(What you have to do) Look through the entries below, please, and copy every line with the word "agent".

(Extracted data entries)
━━━
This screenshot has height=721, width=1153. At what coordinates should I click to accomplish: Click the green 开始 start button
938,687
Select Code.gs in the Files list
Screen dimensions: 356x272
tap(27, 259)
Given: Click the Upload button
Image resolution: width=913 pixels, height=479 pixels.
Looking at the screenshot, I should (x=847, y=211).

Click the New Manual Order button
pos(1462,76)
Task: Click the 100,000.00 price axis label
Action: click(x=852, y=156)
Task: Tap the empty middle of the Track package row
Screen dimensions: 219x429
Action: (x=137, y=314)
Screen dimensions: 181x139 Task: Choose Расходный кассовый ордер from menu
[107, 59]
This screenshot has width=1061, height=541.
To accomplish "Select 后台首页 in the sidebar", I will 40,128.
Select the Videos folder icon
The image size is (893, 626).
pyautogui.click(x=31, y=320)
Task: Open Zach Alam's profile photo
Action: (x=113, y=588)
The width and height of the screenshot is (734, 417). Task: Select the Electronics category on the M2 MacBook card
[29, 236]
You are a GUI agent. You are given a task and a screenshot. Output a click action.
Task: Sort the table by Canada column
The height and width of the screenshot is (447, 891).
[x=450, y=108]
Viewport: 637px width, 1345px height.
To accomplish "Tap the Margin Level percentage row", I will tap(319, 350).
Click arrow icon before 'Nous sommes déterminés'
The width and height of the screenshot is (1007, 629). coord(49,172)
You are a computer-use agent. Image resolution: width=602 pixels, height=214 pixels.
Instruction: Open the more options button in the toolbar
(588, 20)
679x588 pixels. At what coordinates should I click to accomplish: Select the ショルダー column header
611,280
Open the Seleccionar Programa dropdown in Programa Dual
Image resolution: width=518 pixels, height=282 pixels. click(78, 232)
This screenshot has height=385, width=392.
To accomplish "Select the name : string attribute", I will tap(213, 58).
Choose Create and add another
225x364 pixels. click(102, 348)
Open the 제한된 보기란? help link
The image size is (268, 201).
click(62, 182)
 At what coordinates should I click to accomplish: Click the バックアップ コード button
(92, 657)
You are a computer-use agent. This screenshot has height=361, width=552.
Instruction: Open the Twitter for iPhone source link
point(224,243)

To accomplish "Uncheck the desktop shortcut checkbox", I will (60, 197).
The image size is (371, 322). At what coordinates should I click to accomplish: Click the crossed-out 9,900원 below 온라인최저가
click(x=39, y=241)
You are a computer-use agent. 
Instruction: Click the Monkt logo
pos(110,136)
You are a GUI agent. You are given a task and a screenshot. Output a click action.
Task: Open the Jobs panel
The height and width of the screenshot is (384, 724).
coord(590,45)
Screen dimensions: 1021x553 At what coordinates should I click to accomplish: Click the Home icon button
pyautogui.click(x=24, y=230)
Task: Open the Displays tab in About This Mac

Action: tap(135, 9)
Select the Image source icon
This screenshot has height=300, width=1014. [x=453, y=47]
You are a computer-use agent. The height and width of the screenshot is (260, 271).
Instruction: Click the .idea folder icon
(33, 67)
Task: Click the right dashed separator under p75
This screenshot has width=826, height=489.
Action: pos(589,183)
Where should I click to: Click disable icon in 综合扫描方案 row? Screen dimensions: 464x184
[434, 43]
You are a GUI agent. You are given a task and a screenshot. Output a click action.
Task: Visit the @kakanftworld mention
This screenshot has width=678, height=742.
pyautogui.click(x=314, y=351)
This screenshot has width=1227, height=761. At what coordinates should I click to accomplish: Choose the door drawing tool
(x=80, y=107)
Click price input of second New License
━━━
(Task answer)
You are a GUI agent. You are given a task and a screenshot. Output a click action.
You are a computer-use agent. Image resolution: width=602 pixels, height=214 pixels.
You are a computer-use agent. This screenshot has height=361, width=552.
You are a computer-use agent. 
You are a GUI agent. You are given a task and a screenshot. Output a click action.
You are a computer-use agent. The height and width of the screenshot is (260, 271).
You are a GUI agent. You are given a task and a screenshot. Output a click action.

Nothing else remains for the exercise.